Il est souverain dans sa décision et il a donc décidé d’aller beaucoup plus loin en attaquant le nerf de la guerre, les recettes publicitaires. Une manière de manifester son agacement face au sentiment d'impunité, aux provocations à répétition de Touche pas à mon poste. Une manière aussi de taper un grand coup sur la table. Et de montrer qu’il est bel et bien en mesure de passer à l’action, avec fermeté.

Et s’il a pris le temps pour le faire, c’est seulement pour se conformer au cadre légal. Avant de sanctionner, le CSA doit attendre l’instruction du rapporteur indépendant.
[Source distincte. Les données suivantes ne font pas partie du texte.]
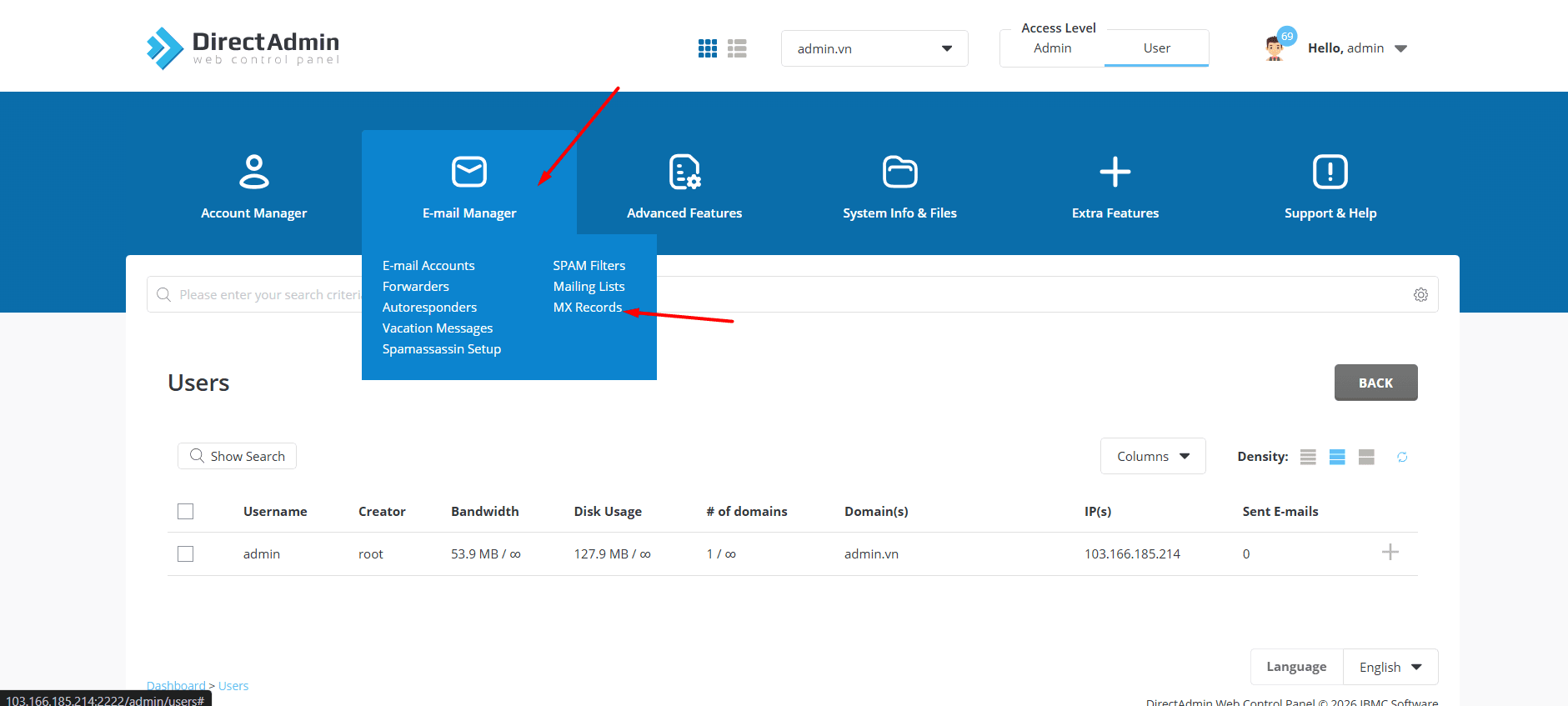Select MX Records from E-mail menu
The height and width of the screenshot is (706, 1568).
point(587,308)
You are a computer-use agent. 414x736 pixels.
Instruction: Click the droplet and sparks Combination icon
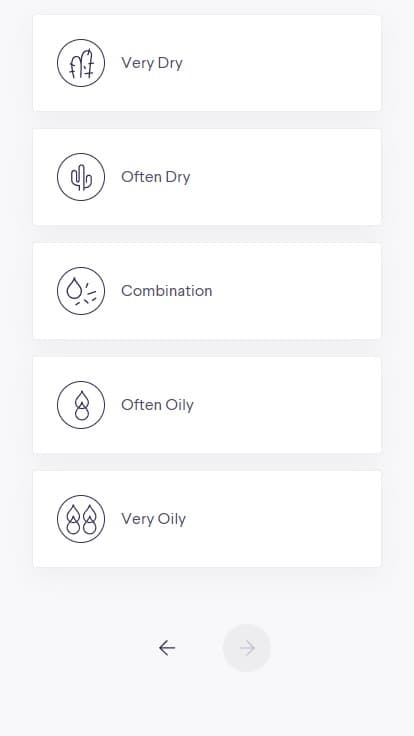tap(81, 291)
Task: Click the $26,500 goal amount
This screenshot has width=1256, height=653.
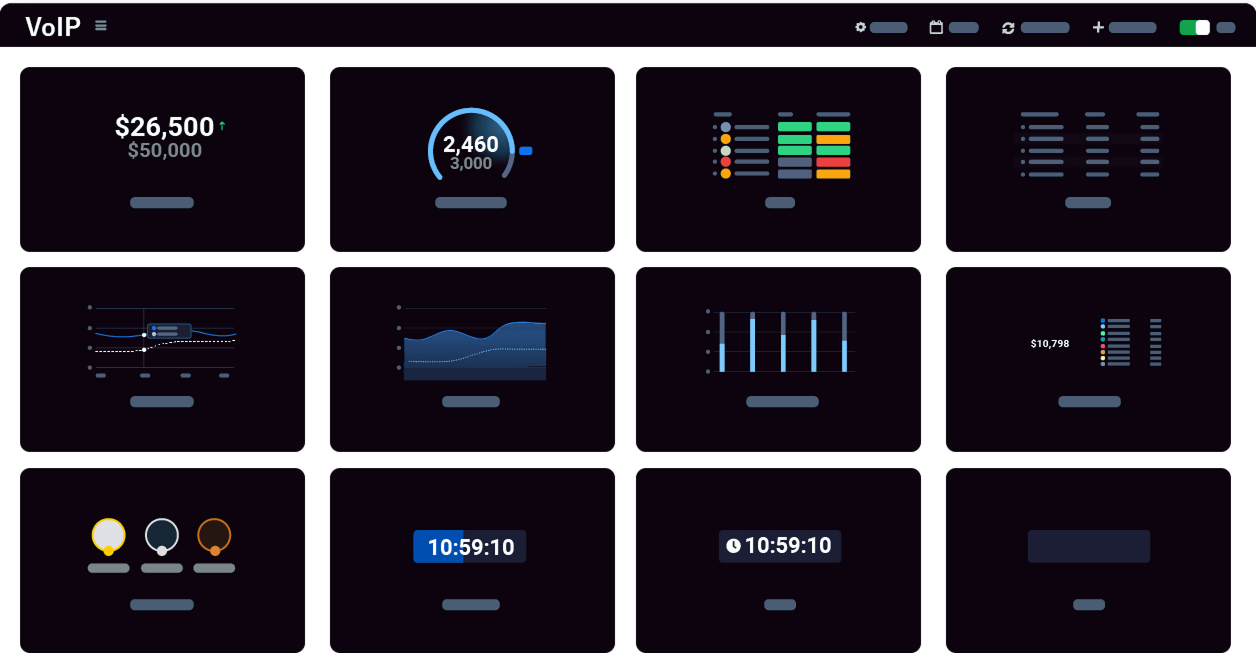Action: (163, 127)
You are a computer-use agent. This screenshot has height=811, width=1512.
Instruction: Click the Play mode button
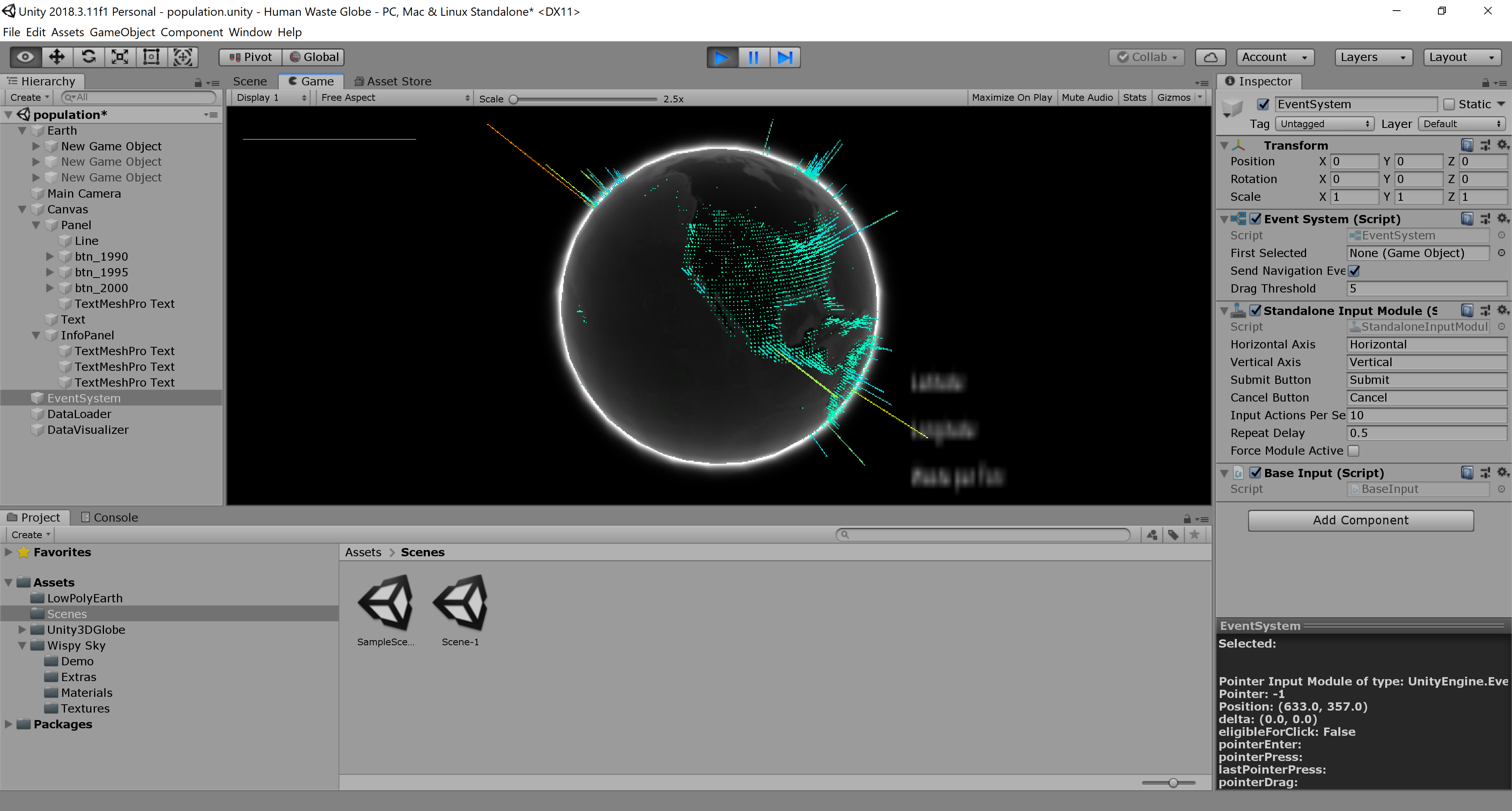721,57
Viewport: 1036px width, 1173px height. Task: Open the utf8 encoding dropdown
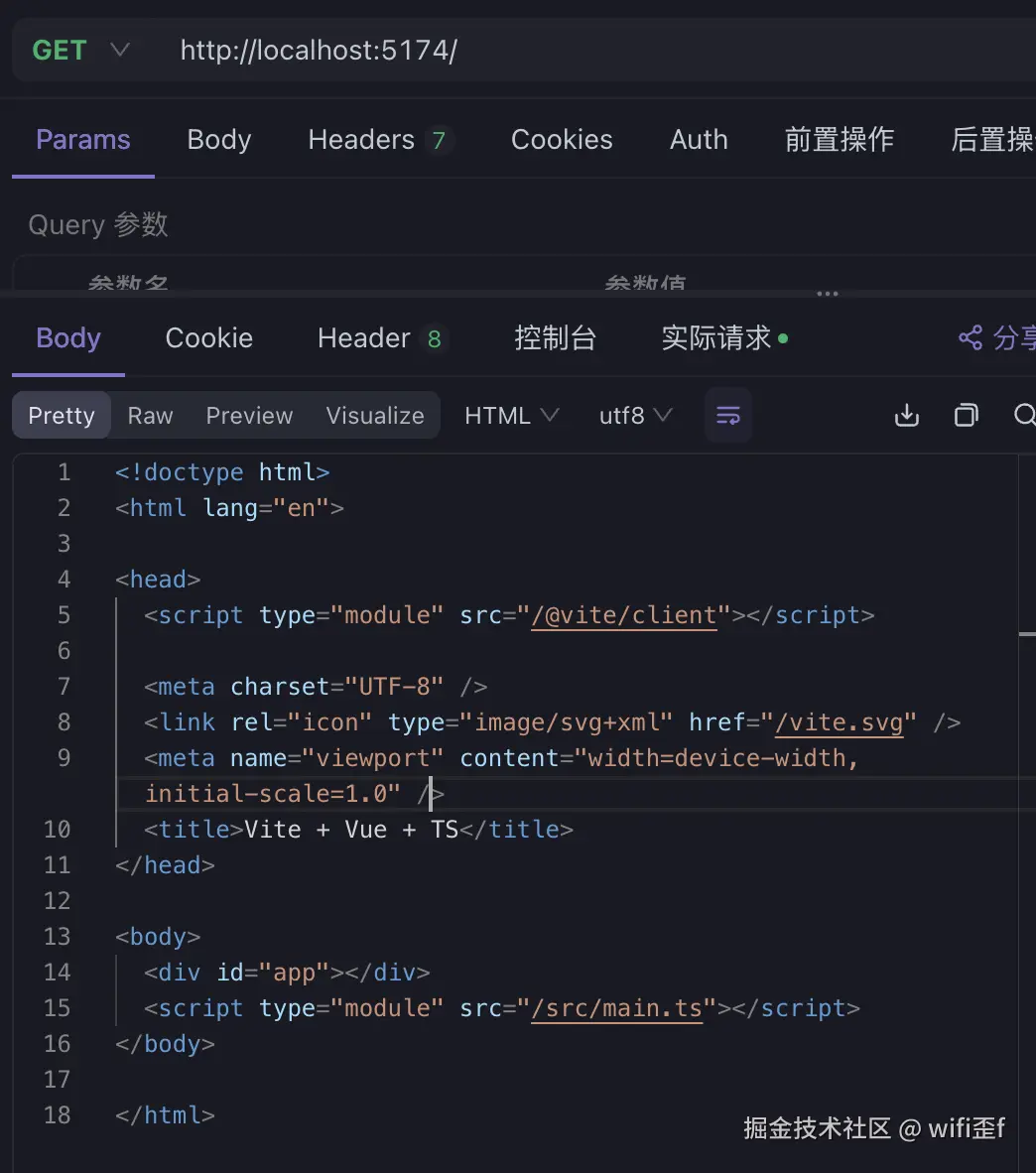[635, 416]
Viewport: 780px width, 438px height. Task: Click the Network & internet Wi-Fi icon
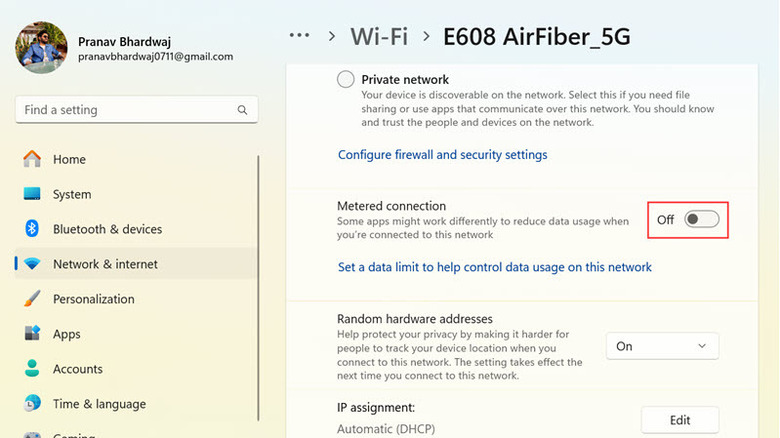[x=32, y=264]
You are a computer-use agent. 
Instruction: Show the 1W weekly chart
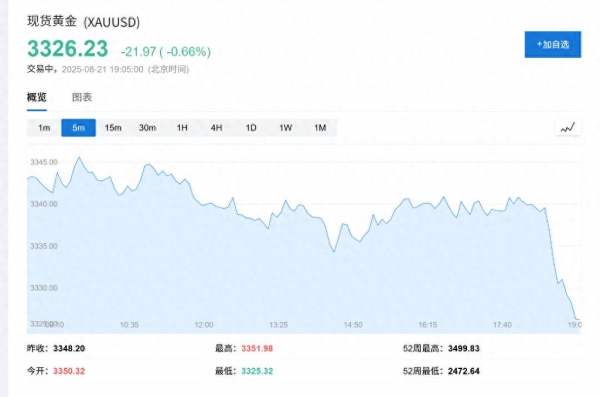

C’est une garantie pour éviter qu’il ne soit à la fois juge et partie. Et c’est ce qui explique la lenteur de ses décisions.

C8 peut-elle faire appel de ces sanctions ?

Théoriquement, elle peut le faire. La chaîne a la possibilité de déposer un recours devant le Conseil d'État. Si on en croit les éléments contradictoires portés dans l'instruction par l'avocat de C8, Maître Glaser, elle a les arguments. D'abord, sur la forme : dans le cas de la caméra cachée avec Mathieu Delormeau, la chaîne considère non seulement l’atteinte à la dignité humaine n’est pas avérée, mais qu’elle porte surtout sur un collaborateur de C8, et pas sur le public de l’émission. Ce qu’il faut comprendre, c’est que C8 estime que la mission du CSA est de protéger les téléspectateurs, pas les chroniqueurs. Et donc qu’il outrepasse ses droits.

Pour le geste déplacé sur la chroniqueuse Capucine Anav, l’avocat de C8 y voit "un jeu potache", "dans une émission au contenu délibérément outrancier" qui ne constitue pas une atteinte à l’image de la femme.

Reste à savoir si cela sera suffisant pour faire appel de cette décision. Il faut s’y attendre ! Chez C8, on est encore un peu abasourdi par la sévérité des sanctions et on prépare la contre-attaque. Reste tout de même à bien réfléchir : en effet, C8 est sous le coup d'une troisième procédure de sanction, ouverte il y a une quinzaine de jours après la diffusion d’un canular jugé homophobe. C’est une épée de Damoclès au-dessus de la tête de la chaîne qui prendrait le risque, en faisant appel, d’aggraver un peu plus son cas.

La direction de la chaîne devrait décider dans la journée si elle fait appel des sanctions prononcées contre elle.